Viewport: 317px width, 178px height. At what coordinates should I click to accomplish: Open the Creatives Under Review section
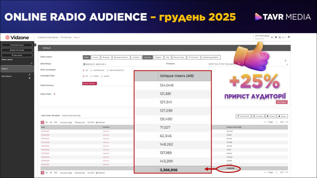coord(48,37)
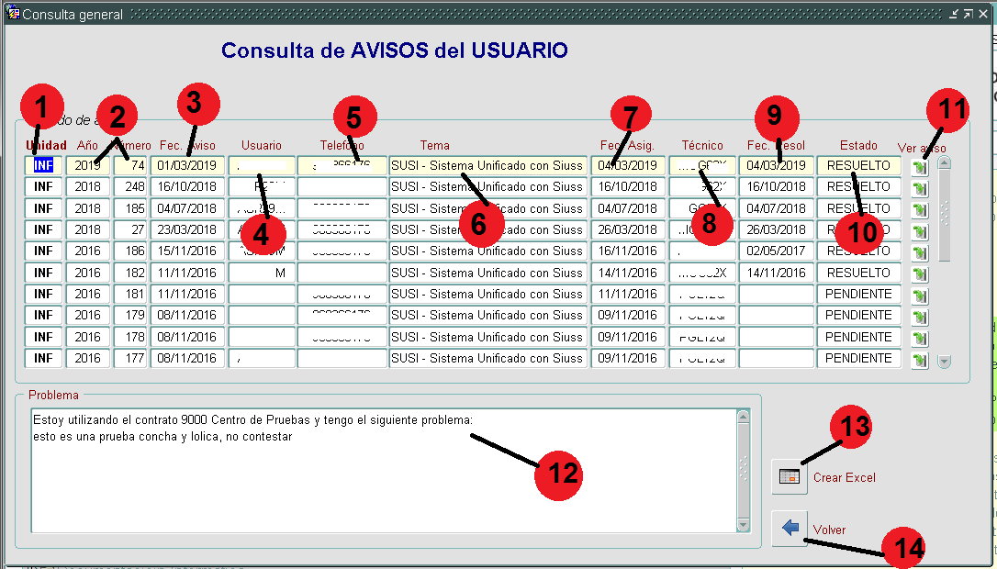
Task: View notice number 27 via its icon
Action: click(920, 231)
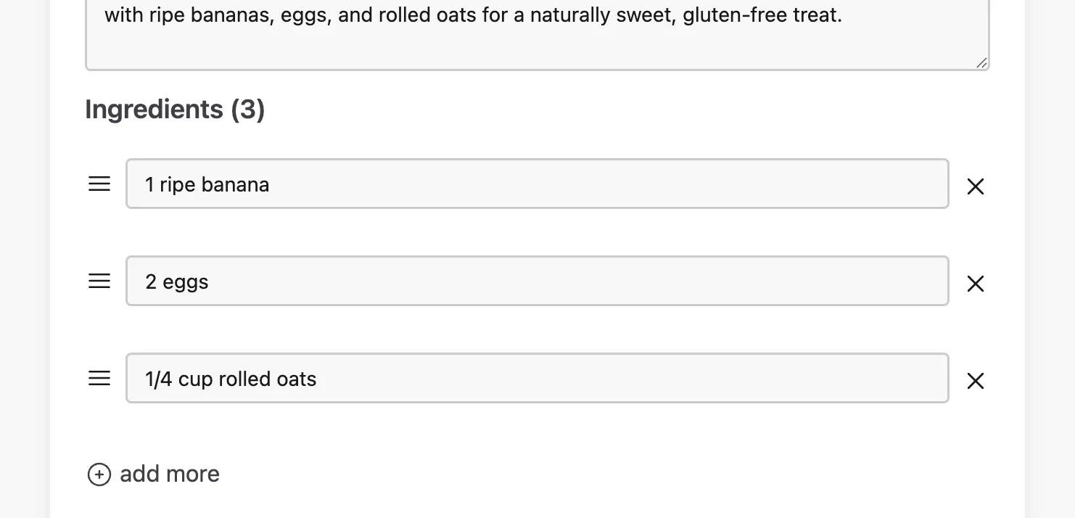Click the 'Ingredients' section heading
1075x518 pixels.
coord(154,110)
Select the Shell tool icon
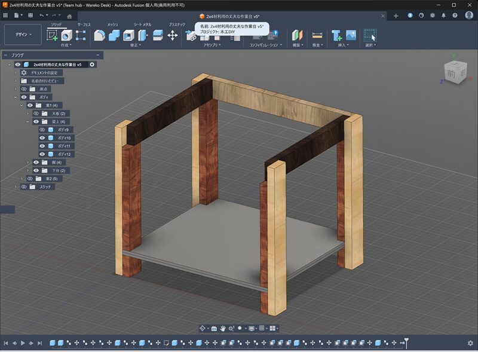The height and width of the screenshot is (352, 478). pyautogui.click(x=128, y=35)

▶ [Aim]
Copy the data above word for word, leaving out the pictures.

▶ [Exercise answer]
Viewport: 317px width, 178px height. At what coordinates should I click to accomplish: Open the Creatives Under Review section
coord(48,37)
Task: View notice number 27 via its icon
Action: click(920, 231)
Click the 'Ingredients' section heading
1075x518 pixels.
coord(154,110)
Select the Shell tool icon
The height and width of the screenshot is (352, 478). pyautogui.click(x=128, y=35)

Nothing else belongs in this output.